Le lycée recrute des élèves camerounais
de toutes tribus, chrétiens et musulmans et dont les humeurs varient.
Ils ne sont issus de tous les quartiers de la ville. A eux se mêlent des
réfugiés venant de la République Centrafricaine et
à la charge du HCR (Haut Commissariat Pour les Réfugiés)
ainsi que d'autres étrangers en séjour dans la ville de Bertoua
pour divers motifs. Les salles de classes sont bondées
d'élèves qui s'asseyent généralement trois
à quatre par table-banc et celles-ci sont si serrées dans
certaines classes que pour accéder au fond, il faut grimper sur les
places des autres élèves. Une Inspectrice Régionale de
Pédagogie, très pieuse et en visite dans une classe en est
d'ailleurs sortie toute éplorée en voyant que les
élèves filles étaient obligées de monter sur les
table-bancs pour accéder à leurs place tandis que les
garçons prenaient plaisir à guetter sous leurs jupes. Cette
situation ne permet pas à l'enseignant de contrôler tous les
élèves puisque circuler entre les rangées est pratiquement
impossible.
3 .4- DEMARCHE DE COLLECTE DES DONNEES
Au cours de notre recherche, trois techniques de collectes de
données ont été utilisées :
Ø l'observation directe qui est pour nous la
méthode principale,
Ø les entretiens individuels pour les enseignants et
de groupes pour les élèves,
Ø la consultation des documents institutionnels qui a
servi à compléter les informations recueillies dans les deux
premières phases.
Avant d'expliquer l'usage fait de ces techniques sur le
terrain, il nous semble primordial de présenter la phase de prospection
ainsi que le processus qui nous a permis de déterminer
l'échantillon qui nous servira de base pour l'enquête.
3.4.1- Phase de prospection
Notre enquête a débuté par une phase
exploratoire qui a eu lieu non seulement au Lycée de Tigaza, mais aussi
au Lycée Bilingue de Bertoua lors de notre stage académique du 04
au 16 Avril 2016, période pendant lequel nous avons observé la
violence en milieu scolaire en côtoyant les Surveillances
Générales, en assistant à certains cours et en ayant des
entretiens avec quelques enseignants et élèves. C'est au cours de
cette phase que nous avons eu une idée plus précise du
phénomène de la violence en milieu scolaire et d'énoncer
les hypothèses de recherche ainsi que les critères d'analyse des
données.

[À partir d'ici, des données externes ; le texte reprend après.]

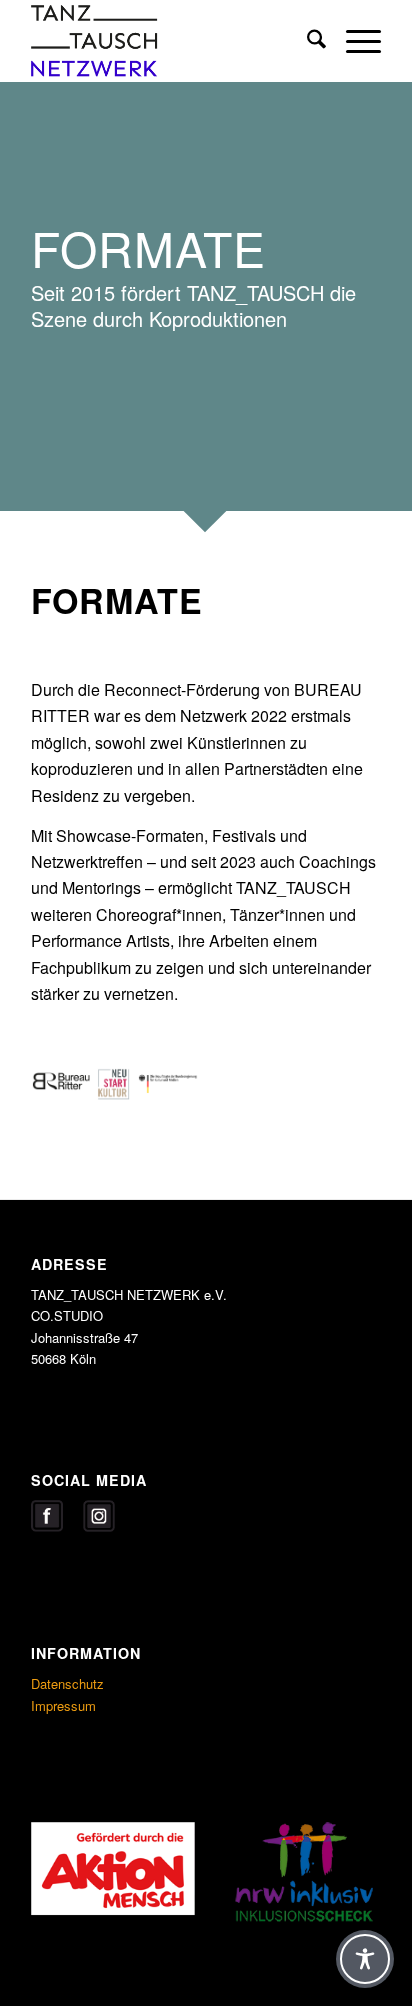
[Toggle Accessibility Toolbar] (365, 1959)
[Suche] (306, 41)
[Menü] (353, 41)
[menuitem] (306, 41)
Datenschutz (67, 1683)
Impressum (63, 1705)
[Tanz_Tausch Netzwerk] (171, 41)
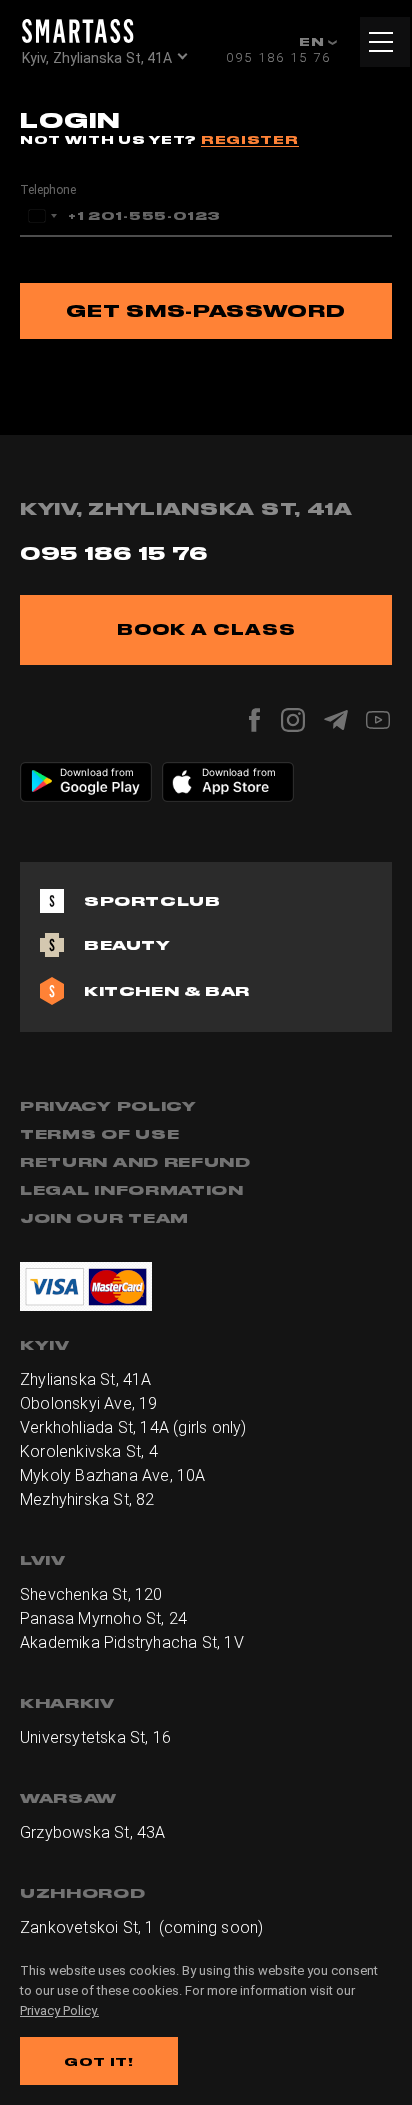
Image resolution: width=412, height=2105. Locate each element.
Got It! (99, 2061)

L'étude de terrain proprement dite au Lycée de
Tigaza à la suite de cette phase exploratoire a débuté au
mois d'Octobre pour s'achever en mi-novembre 2016. Ainsi les résultats
de l'étude représentent ainsi le « portrait
global » (Pires, 1997 : 38) de ce qui se passe dans la
majorité des lycées et collèges de la Région de
l'Est, voire du Cameroun.
3.4.1- L'échantillonnage
L'échantillonnage désigne la sélection ou
le choix d'un milieu ou d'un groupe auprès duquel la recherche sera
effectuée. Le mode d'échantillonnage qui est appliqué
à ce travail obéit à la recherche de type qualitatif.

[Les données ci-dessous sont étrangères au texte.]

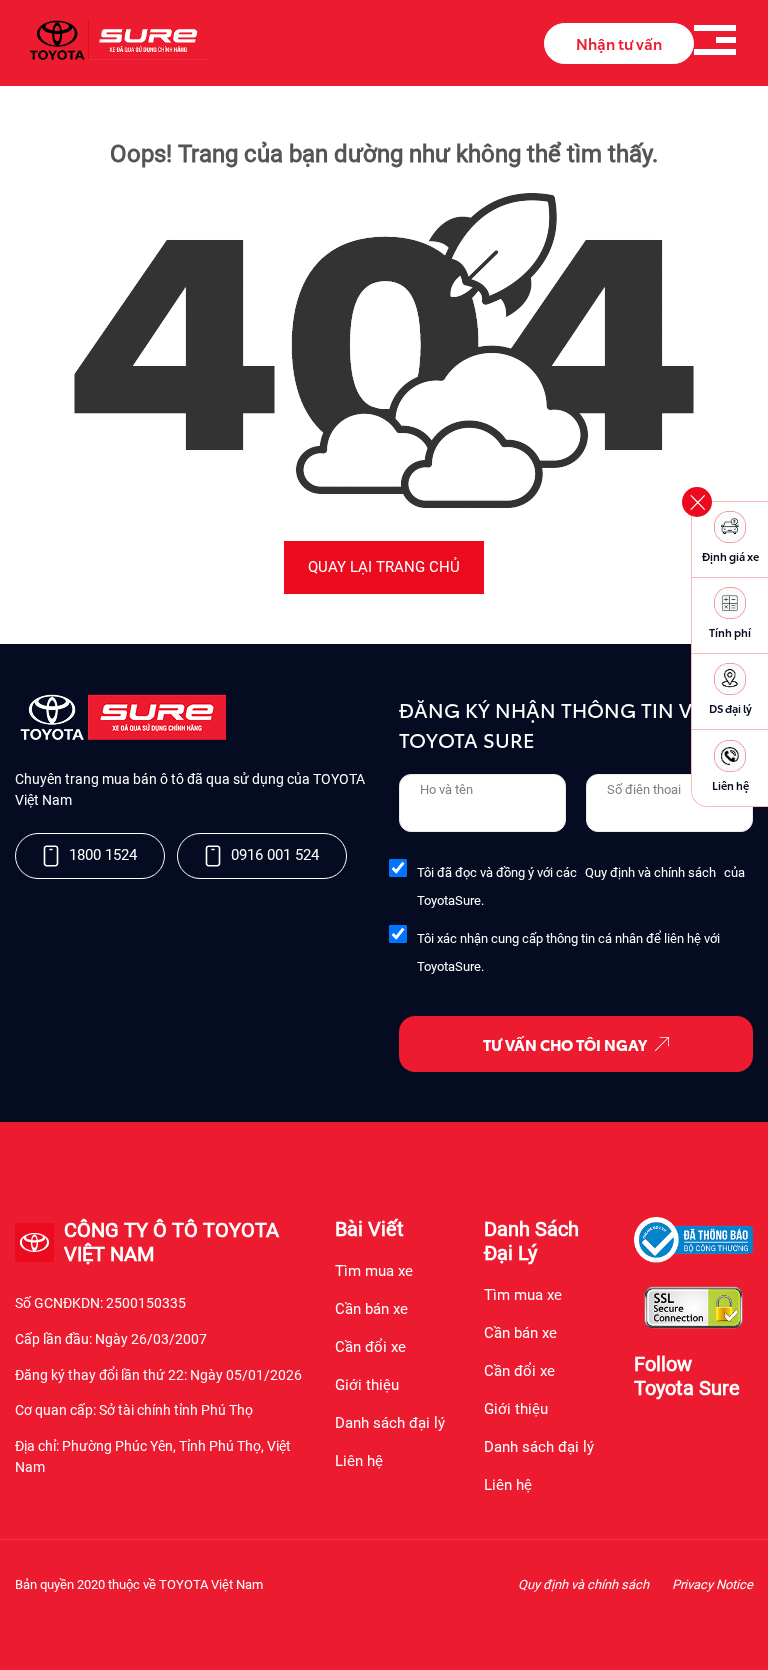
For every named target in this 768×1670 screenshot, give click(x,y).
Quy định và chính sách (650, 872)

Selon Alvaro Pires (1997), les échantillons qualitatifs se divisent en
deux groupes : l'échantillonnage par cas unique et par cas
multiples.
L'échantillonnage par cas unique peut être
constituée de :
Ø l'échantillon d'acteur portant sur une
personne, une famille dont on obtient un récit oral ou
écrit à l'aide des documents personnels (autobiographies,
lettres, journaux intimes) ;
Ø L'échantillon de milieu géographique ou
institutionnel qui peut porter sur un seul lieu ou s'y rapportant ;
Ø L'échantillon événementiel ou
d'intrigue qui est formé autour d'un évènement rare.

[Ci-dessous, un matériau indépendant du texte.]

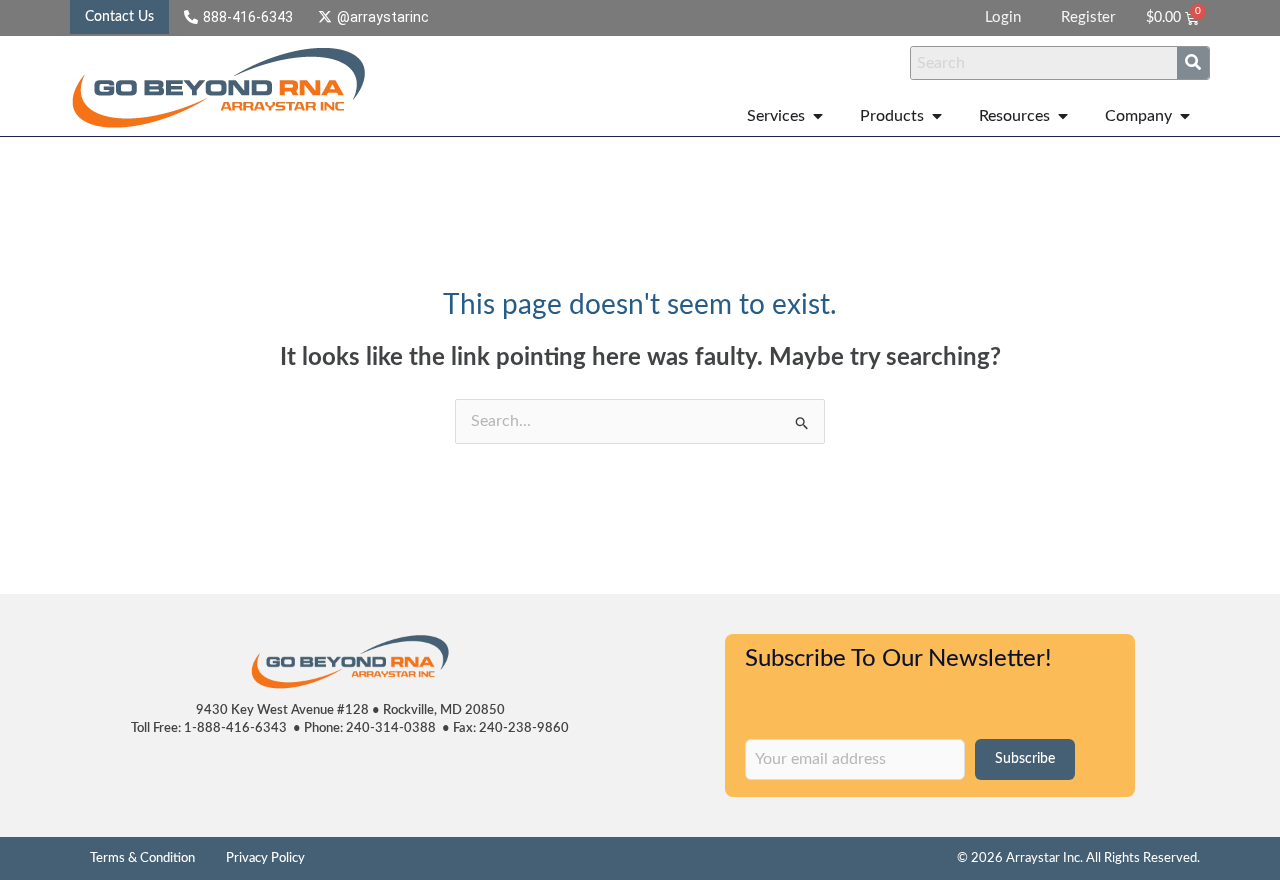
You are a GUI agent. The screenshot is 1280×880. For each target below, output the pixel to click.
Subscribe (1025, 759)
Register (1088, 17)
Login (1003, 17)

L'échantillonnage par cas multiples peut porter
sur :
Ø Les entrevues avec plusieurs individus ;
Ø Les « études collectives de
cas ».
Notre recherche s'est basée sur
l'échantillonnage par cas unique et précisément sur
l'échantillon du milieu institutionnel avec pour corpus empirique le
Lycée de Tigaza comme institution scolaire. Selon Anadon (2006)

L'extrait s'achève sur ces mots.